Earlier cases were diagnosed after rupture of the rudimentary horn. However, with the advancement in diagnostic modalities such as transvaginal USG, CT Scan, MRI scan and laparoscopy diagnosis can be made before rupture.
Tsafrir et al. suggests following criteria for diagnosing a pregnancy in rudimentary horn.7
A pseudo pattern of asymmetrical bicornuate uterus.
Absent visual continuity between cervical canal and lumen of pregnant horn.
Presence of myometrial tissue surrounding gestational sac.
The sensitivity of USG decreases with increasing gestation age as the enlarging gravid rudimentary horn causes difficulty in visualization of surrounding structures. In the present case scenario, the patient presented to the emergency with intense abdominal pain at 7 weeks 5days of pregnancy. Trans vaginal sonography was useful in early diagnosis of ectopic pregnancy. On laparotomy it was revealed that the pregnancy was in rudimentary horn of the uterus. During laparotomy there was no hemorrhage as the horn was unruptured. Hence due to early diagnosis and immediate laparotomy with excision of the rudimentary horn the patient was saved and any catastrophic event was avoided. The histopathology report of the ectopic pregnancy came as a surprise suggesting partial molar pregnancy in rudimentary horn.

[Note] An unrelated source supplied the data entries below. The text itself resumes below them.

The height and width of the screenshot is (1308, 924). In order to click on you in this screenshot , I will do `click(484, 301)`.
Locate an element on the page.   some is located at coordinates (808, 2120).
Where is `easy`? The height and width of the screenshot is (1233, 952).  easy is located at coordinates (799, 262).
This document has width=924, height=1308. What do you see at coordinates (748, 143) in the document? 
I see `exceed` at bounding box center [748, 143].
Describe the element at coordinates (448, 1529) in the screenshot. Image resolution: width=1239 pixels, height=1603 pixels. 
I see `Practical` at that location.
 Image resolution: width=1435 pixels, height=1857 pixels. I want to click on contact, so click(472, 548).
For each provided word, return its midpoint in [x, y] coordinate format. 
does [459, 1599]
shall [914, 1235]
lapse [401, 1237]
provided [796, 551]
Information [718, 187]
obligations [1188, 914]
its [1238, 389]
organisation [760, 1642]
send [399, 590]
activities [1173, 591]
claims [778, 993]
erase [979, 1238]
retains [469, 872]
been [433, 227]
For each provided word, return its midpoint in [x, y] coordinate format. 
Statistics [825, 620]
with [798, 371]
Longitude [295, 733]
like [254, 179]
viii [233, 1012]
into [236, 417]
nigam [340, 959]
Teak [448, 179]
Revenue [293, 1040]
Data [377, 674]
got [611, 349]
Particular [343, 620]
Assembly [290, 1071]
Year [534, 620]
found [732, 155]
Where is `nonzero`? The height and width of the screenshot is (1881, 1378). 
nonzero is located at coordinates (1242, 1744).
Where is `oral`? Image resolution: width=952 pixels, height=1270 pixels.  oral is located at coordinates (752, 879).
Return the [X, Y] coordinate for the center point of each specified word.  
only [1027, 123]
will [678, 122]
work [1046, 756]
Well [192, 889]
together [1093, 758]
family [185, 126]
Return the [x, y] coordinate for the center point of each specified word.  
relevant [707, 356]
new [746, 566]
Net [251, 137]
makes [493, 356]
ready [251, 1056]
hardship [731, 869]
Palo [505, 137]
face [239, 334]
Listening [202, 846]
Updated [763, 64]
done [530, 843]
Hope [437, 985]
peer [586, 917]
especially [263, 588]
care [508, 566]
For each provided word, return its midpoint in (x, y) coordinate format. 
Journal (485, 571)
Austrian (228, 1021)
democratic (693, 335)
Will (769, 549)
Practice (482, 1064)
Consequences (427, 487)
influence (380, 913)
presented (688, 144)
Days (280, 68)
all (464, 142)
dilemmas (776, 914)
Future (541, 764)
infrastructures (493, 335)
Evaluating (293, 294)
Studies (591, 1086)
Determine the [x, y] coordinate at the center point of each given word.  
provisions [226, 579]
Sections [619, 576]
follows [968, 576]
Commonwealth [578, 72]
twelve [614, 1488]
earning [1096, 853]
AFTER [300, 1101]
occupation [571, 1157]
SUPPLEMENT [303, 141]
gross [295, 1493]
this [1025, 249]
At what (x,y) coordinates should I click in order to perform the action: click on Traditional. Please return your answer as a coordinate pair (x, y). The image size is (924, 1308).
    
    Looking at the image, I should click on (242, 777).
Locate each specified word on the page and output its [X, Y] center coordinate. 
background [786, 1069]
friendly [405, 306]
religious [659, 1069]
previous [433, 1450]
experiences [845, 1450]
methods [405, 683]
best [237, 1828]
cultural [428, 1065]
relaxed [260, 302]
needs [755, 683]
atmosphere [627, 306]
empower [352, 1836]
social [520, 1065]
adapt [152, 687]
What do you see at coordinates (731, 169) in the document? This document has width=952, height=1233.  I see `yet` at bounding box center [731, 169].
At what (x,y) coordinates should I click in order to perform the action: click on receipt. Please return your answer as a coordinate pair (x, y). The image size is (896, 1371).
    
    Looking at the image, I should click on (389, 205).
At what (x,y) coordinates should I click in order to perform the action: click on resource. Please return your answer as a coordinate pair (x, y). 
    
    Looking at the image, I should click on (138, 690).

Partial hydatidiform mole was first diagnosed in the late 1970s and term refers to the combination of a fetus with localized placental molar degenerations. Histologically it is characterized by focal swelling of the villous tissue, focal trophoblastic hyperplasia, and embryonic or fetal tissue.8 The abnormal villi are present within macroscopically normal placental tissu e. Patients with partial hydatidiform mole generally present with signs and symptoms consistent with missed abortion. Estimated incidence of partial mole is 1 per 700 intrauterine pregnancies.9 Several ultrasound features have been proposed that might increase the ultrasound detection of molar change in missed miscarriages in the first trimester. These include gestational sac diameter ratios, cystic changes in the placenta, and the increased echogenicity of placental tissue. Abnormally high levels of B eta-HCG support the diagnosis. Close follow up is required for level of B eta-HCG to return to normal. The excision of rudimentary horn and ipsilateral salpingectomy is the recommended treatment for patient for preserving future fertility.
Conclusion
Partial molar pregnancy in rudimentary horn is rare entity. High degree of clinical suspicious is required. Removal of rudimentary horn is essential to avoid future risk. Close monitoring of the patient is required in future pregnancies with early TVS & Beta-HCG level to avoid recurrence of molar pregnancy. Patients attending gynecological clinic and women in general population must be educated on the gynecological and obstetric complication of extra uterine pregnancy. Early diagnosis and confirmation of pregnancy by ultrasonography is must.